Abfahrbereit zum Ausflug zur Zeche Nachtigall

Vor der Führung wurden alle Mitfahrer mit einem gelben Sicherheitshelm und Kittel ausgestattet.

Unser Bergführer, Herr Austermann, berichtete zuerst etwas Wichtiges über die Geschichte des Bergwerks Nachtigall.  Er erzählte, dass schon vor 300 Jahren hier in Witten in diesem Berg Kohle von Hand abgebaut wurde.

Die Kohle trat hier an die Erdoberfläche und konnte mit Handwerkszeug so zuerst geschürft werden.

Herr Austermann  berichtete weiter, dass die Kohleflötze sehr schmal waren und unter einem Winkel von ca.20°schräg in den Boden verlaufen würden.

Bis etwa um 1800 wurde in bis zu 1000 Kleinzechen mit zwei bis zehn  Bergmännern Kohle gewonnen.

Die Bergmänner waren in der Regel Männer aus der landwirtschaftlichen Umgebung. Die Zeche „Nachtigall gehörte zu den größeren Zechen in denen mehr Bergleute hauptberuflich eingesetzt waren.

In den Jahren von 1700 bis Ende 1800 waren 2 Eigentümer als Besitzer der Zeche nacheinander tätig.

Danach wurde die Kohlegewinnung an diesem Standort eingestellt.

Etwa 80 Jahre später wurde das Grundstück von einem Ziegelsteinhersteller erworben der das Gelände zur Aufbereitung  der Erden und zum Bau von 2 Ringöfen umbaute. Die alte Schachtanlage und die Umschlaggeräte wurden abgebaut und nur noch der waagerechte Stollen im Berg genutzt. Gleichzeitig wurde bis zur anderen Bergseite durchgesprengt, um auf dieser Seite einen Zugang  zum Steinbruch zu bekommen, dessen Gestein zur Ziegelherstellung gebraucht wurde.

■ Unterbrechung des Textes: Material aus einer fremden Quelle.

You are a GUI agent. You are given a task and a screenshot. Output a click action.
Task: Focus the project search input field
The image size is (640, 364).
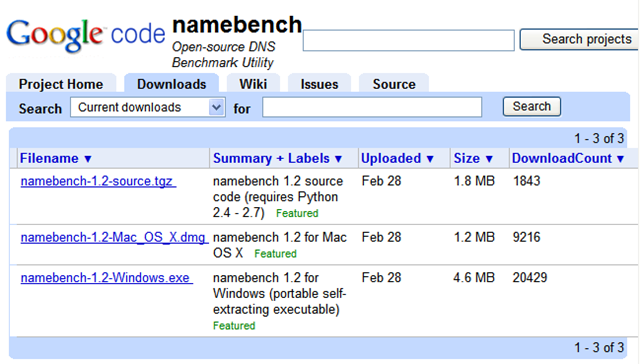tap(409, 40)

Die Ziegelherstellung  wurde 1976 eingestellt.

Dann wurde 20 Jahre später die Ziegelei und  der Bergwerksstollen wieder entdeckt und vom LWL unter Denkmalschutz erworben und wieder in den heutigen Zustand aufbereitet.

Der Ausflug war ein sehr interessanter und Informationsreicher Tag für alle die sich mit unserer Heimat beschäftigen.